Changes to Employment and Immigration law: the new ‘Immigration Bill’

By Charlotte Woolven-Brown

The Government’s recently introduced Immigration Bill makes various changes to laws applying to foreign workers in 2016. Most notably, these include: creating a greater offence of illegal working; requiring all public-facing public-sector employees to speak English fluently; and introducing an immigration skills charge for employers that use foreign workers.

The Immigration Bill has effectively created a new criminal offence of illegal working – which affects all migrants who are either working in the UK without permission, continue to do so once their visa or term of permission has expired, or are subject to a condition which prevents them from undertaking their work.

The offence will be punishable by imprisonment for up to 51 weeks, a one-off fine or, in some cases, both. UK migrants convicted of the offence could also have their unlawful earnings seized.

Furthermore, the Bill requires all employees working in the public sector, in roles that involve facing members of the public, to speak English. The Bill also brings great changes to the existing offence of employing an illegal worker – most notably through increases in penalties.

Previously, an employer was required to have had full knowledge that a migrant in their employment did not have permission to work in the UK, before that employer could be officially charged. The maximum penalty was two years’ imprisonment.

Under the new provisions of the Bill, the offence may now be committed by any employer who either knows or has reasonable cause to believe that a migrant in their employment is working without leave. The maximum penalty has now been raised to five years’ imprisonment.
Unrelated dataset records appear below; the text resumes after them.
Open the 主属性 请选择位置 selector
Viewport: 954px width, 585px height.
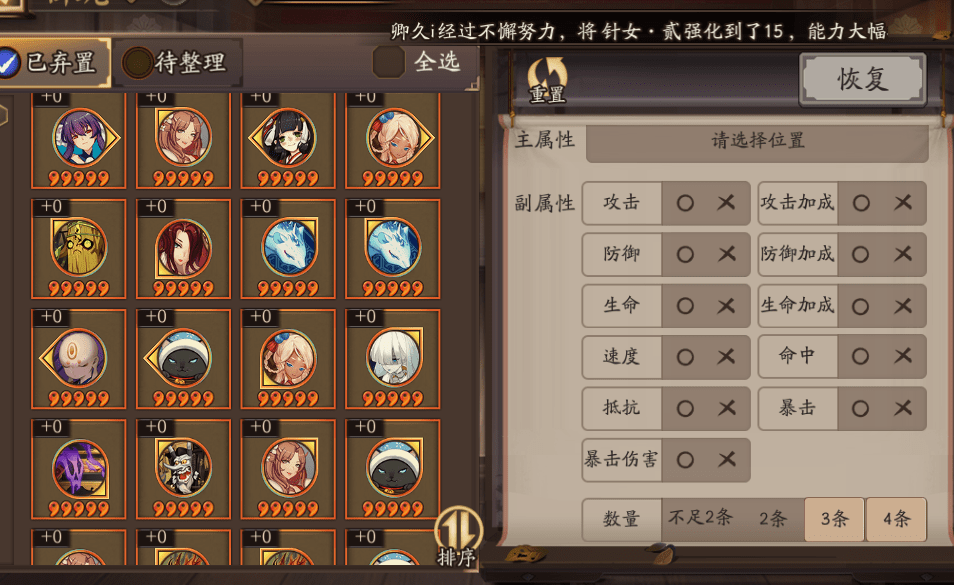pos(757,141)
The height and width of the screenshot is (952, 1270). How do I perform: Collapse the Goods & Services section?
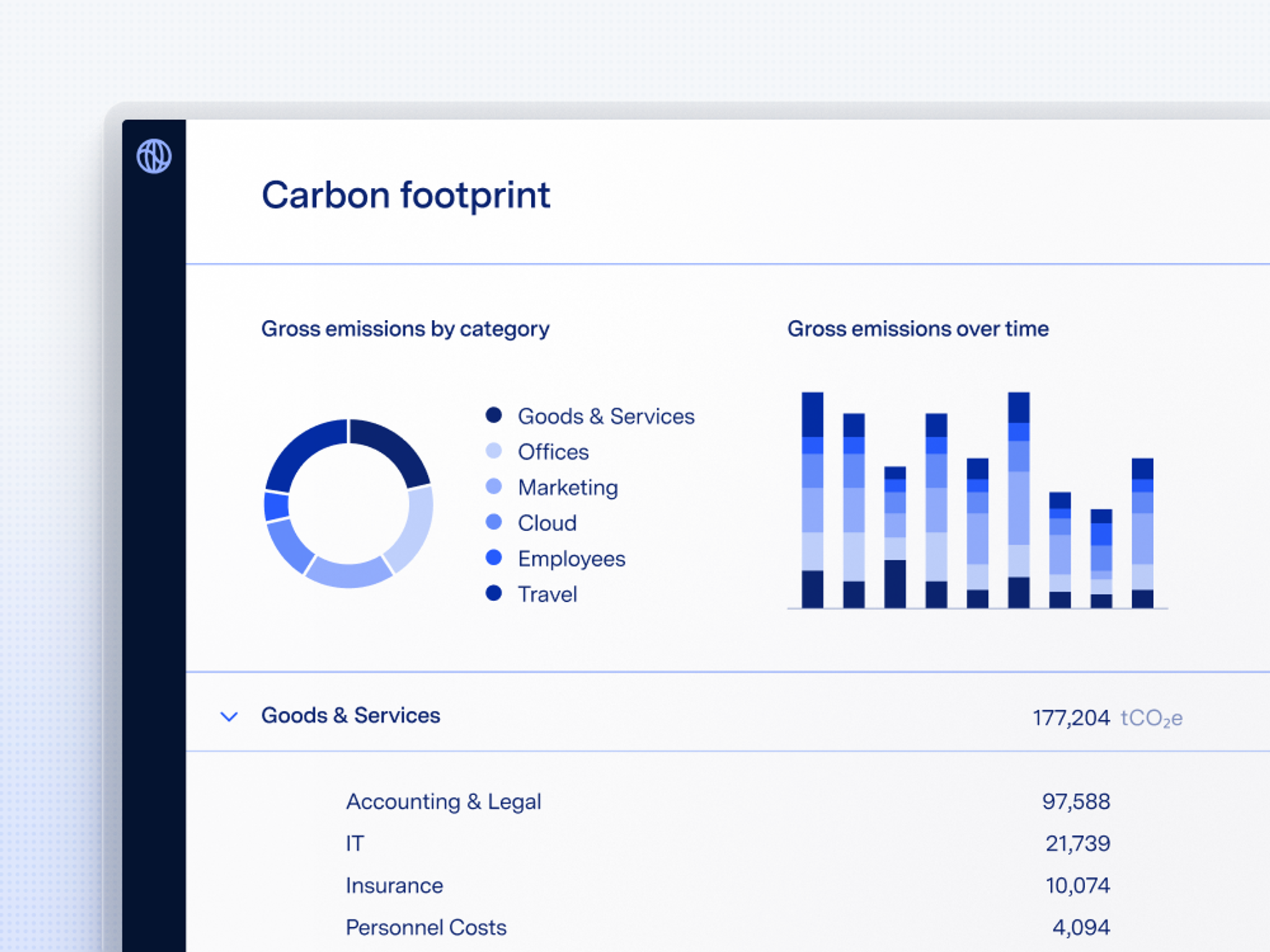[x=229, y=716]
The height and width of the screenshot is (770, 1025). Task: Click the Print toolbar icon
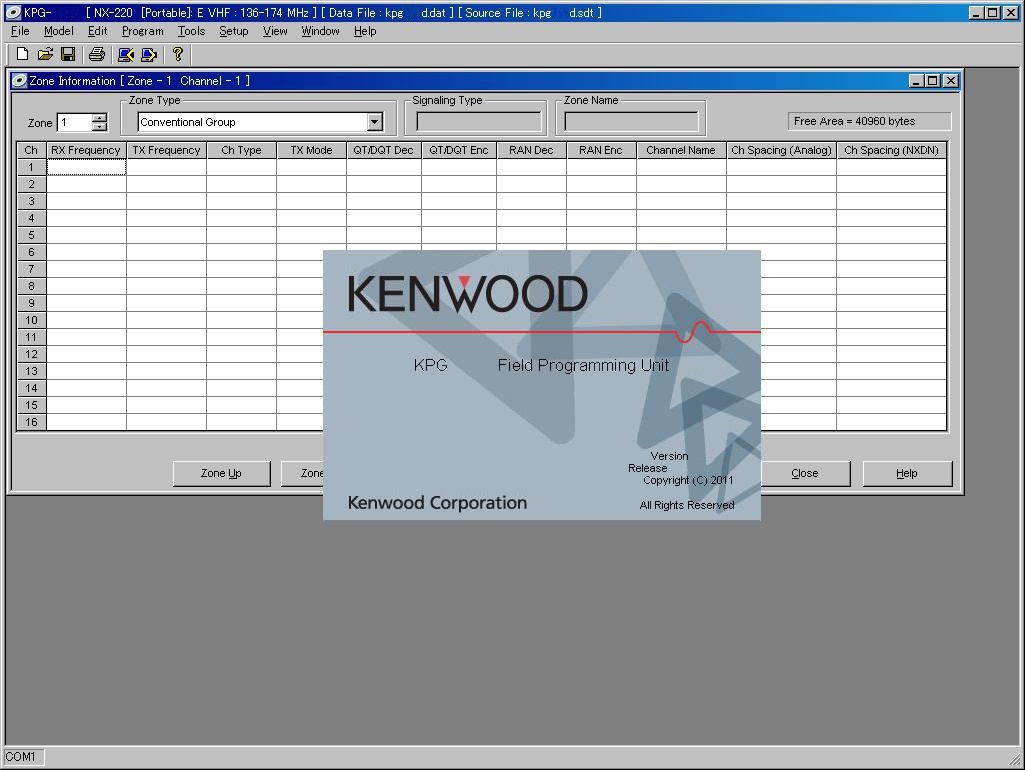pyautogui.click(x=96, y=54)
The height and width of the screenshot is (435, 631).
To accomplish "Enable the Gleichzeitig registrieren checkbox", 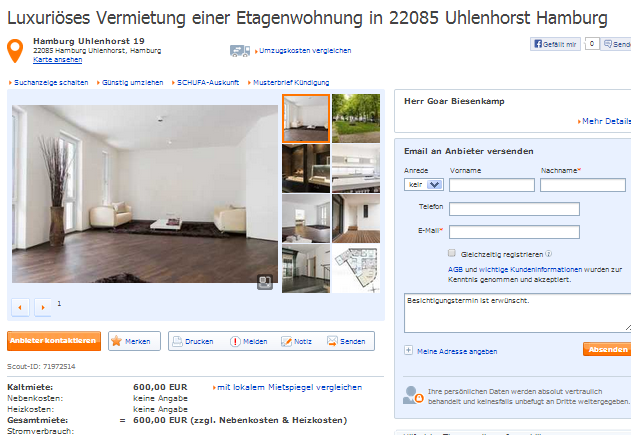I will click(x=452, y=253).
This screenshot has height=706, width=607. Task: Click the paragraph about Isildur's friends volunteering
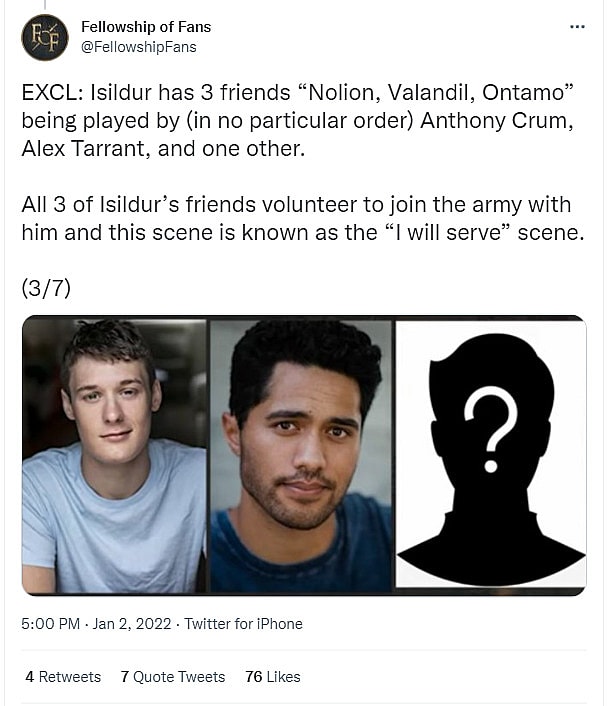[297, 218]
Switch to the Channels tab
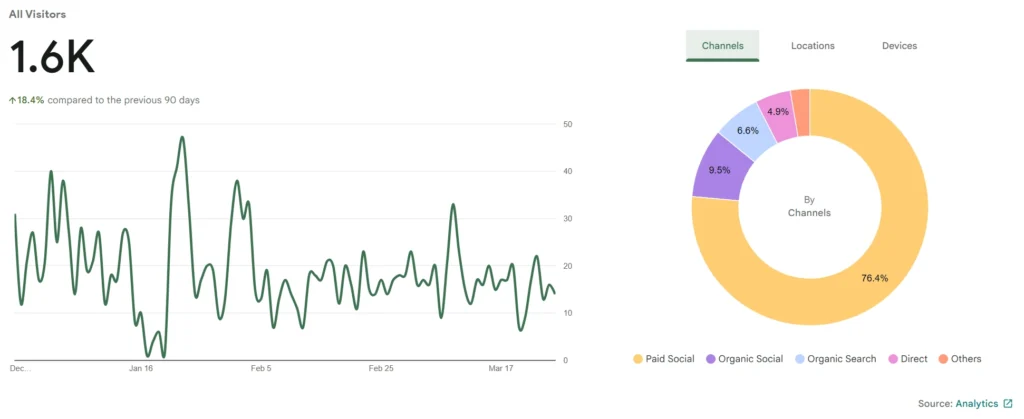1024x419 pixels. [x=722, y=46]
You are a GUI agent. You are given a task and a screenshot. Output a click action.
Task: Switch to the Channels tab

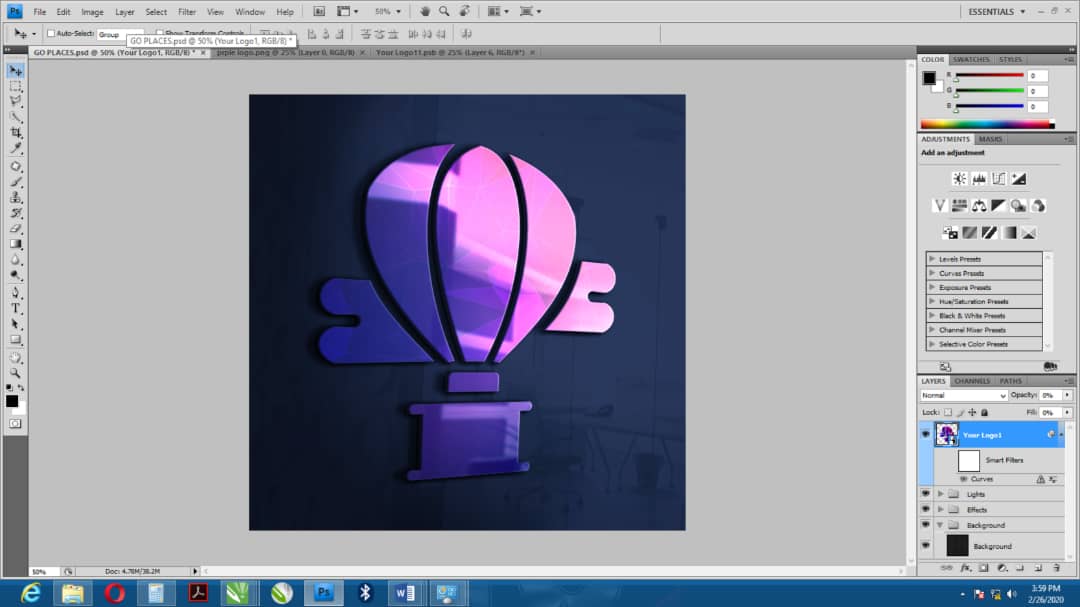point(972,381)
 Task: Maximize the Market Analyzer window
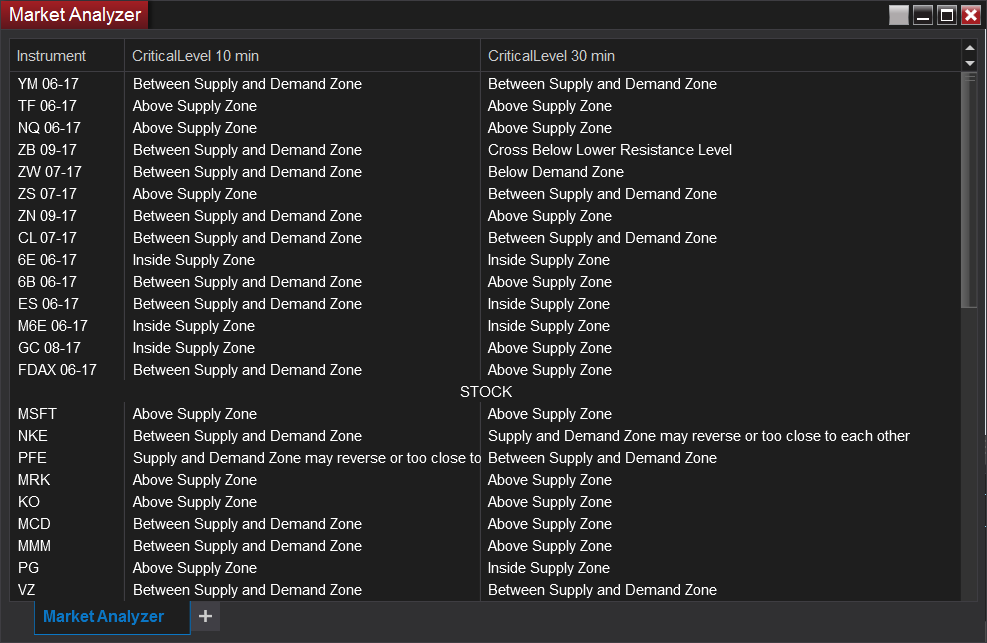946,15
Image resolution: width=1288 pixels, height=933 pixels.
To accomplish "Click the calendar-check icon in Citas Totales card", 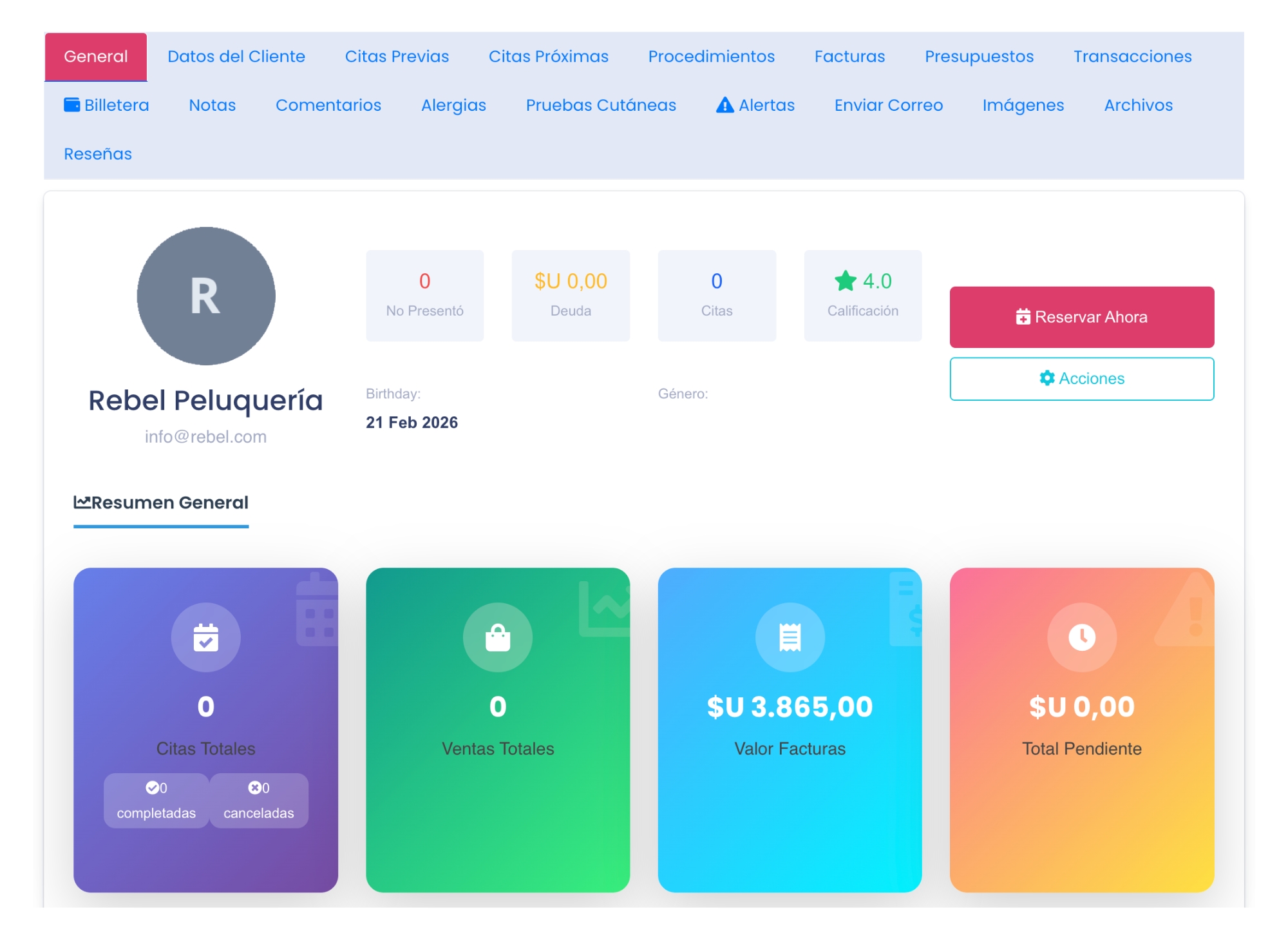I will pyautogui.click(x=205, y=637).
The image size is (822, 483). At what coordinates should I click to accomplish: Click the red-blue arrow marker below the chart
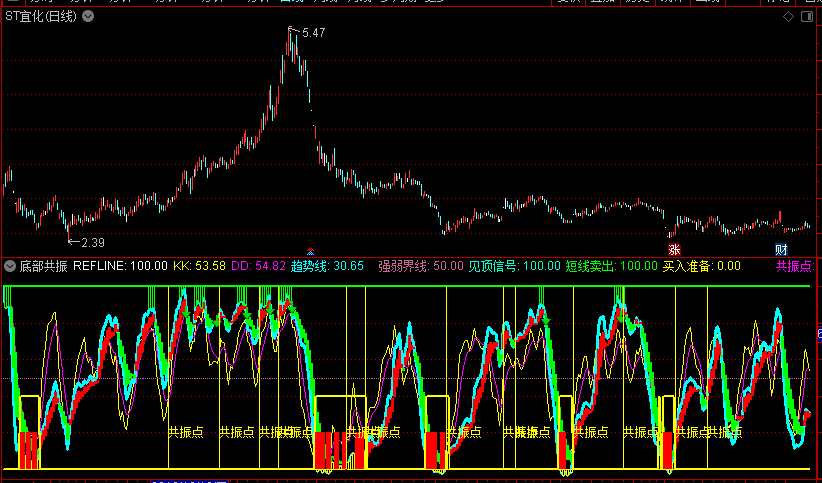click(310, 250)
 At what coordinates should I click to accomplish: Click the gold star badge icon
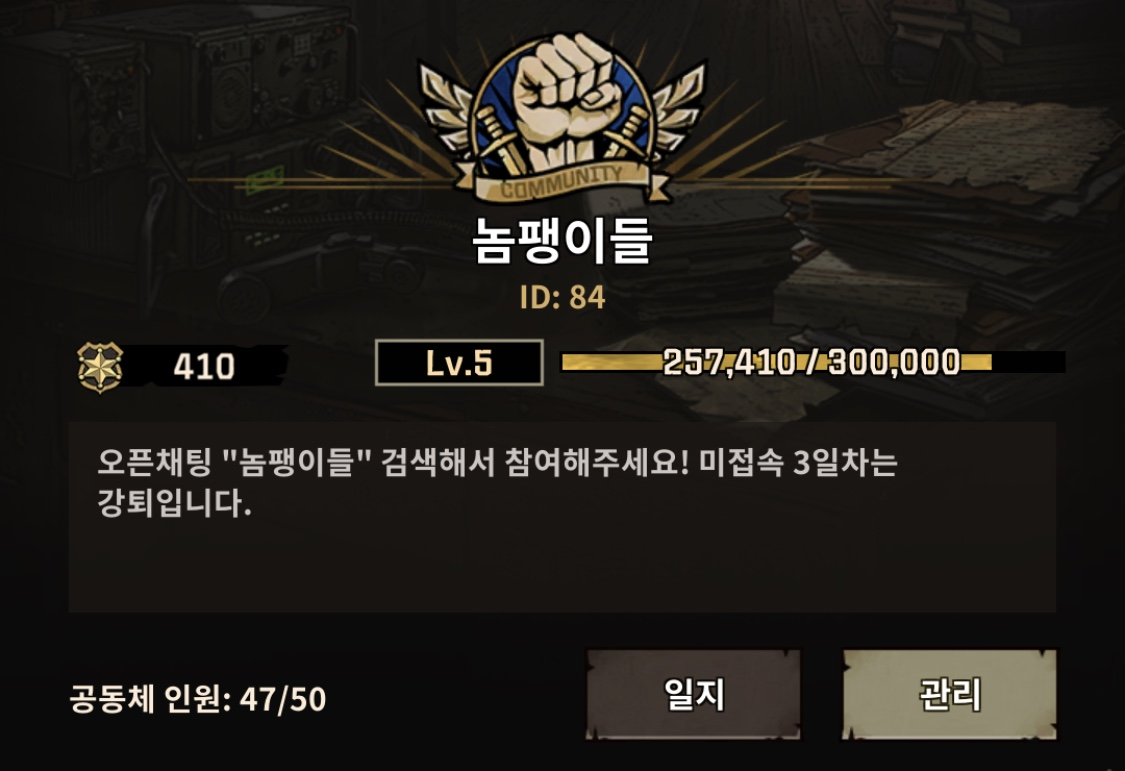point(100,367)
Finally, the Bill has introduced an immigration skills charge for employers who take on foreign workers. This will apply to all businesses recruiting workers from outside the EEA. The Government are yet to decide on the charge, but the Migration Advisory Committee (MAC) suggests that an appropriate amount would be £1,000 per year of the visa applied for. This means that the charge due on a 3-year visa would be £3,000 and on a 5-year visa £5,000. New legislation will be needed to bring this final change into effect.